#### Materials provided
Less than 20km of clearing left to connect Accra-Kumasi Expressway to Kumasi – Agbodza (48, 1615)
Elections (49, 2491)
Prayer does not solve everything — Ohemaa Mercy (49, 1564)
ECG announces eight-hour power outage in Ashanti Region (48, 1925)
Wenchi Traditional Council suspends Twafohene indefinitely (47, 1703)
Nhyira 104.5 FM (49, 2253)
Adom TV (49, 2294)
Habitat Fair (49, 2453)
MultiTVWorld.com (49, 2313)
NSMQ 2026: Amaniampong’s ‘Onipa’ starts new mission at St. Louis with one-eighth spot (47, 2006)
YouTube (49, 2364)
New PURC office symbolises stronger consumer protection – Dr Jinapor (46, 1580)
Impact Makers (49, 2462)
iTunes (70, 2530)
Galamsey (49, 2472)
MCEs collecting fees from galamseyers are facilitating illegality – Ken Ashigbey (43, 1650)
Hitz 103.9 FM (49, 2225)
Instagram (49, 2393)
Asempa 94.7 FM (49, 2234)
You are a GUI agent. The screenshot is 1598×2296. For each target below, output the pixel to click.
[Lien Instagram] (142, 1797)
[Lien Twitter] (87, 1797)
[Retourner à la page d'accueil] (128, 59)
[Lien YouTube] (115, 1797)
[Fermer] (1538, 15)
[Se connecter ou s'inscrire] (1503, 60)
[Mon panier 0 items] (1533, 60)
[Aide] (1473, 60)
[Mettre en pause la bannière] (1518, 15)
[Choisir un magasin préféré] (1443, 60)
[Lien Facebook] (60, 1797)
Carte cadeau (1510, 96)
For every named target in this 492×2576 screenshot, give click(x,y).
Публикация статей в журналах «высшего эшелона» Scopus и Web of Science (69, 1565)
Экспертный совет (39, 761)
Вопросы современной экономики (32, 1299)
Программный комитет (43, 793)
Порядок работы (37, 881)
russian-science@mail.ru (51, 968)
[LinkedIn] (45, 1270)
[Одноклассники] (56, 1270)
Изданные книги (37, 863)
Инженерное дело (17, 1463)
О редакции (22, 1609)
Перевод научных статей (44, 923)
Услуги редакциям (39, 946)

#### Exercise details
The lines to extract from the data above begin with the line containing "MCEs collecting fees" and end with the line containing "[Aide] (1473, 60)". Extract them exactly, including both.

#### Finished task
MCEs collecting fees from galamseyers are facilitating illegality – Ken Ashigbey (43, 1650)
Hitz 103.9 FM (49, 2225)
Instagram (49, 2393)
Asempa 94.7 FM (49, 2234)
You are a GUI agent. The screenshot is 1598×2296. For each target below, output the pixel to click.
[Lien Instagram] (142, 1797)
[Lien Twitter] (87, 1797)
[Retourner à la page d'accueil] (128, 59)
[Lien YouTube] (115, 1797)
[Fermer] (1538, 15)
[Se connecter ou s'inscrire] (1503, 60)
[Mon panier 0 items] (1533, 60)
[Aide] (1473, 60)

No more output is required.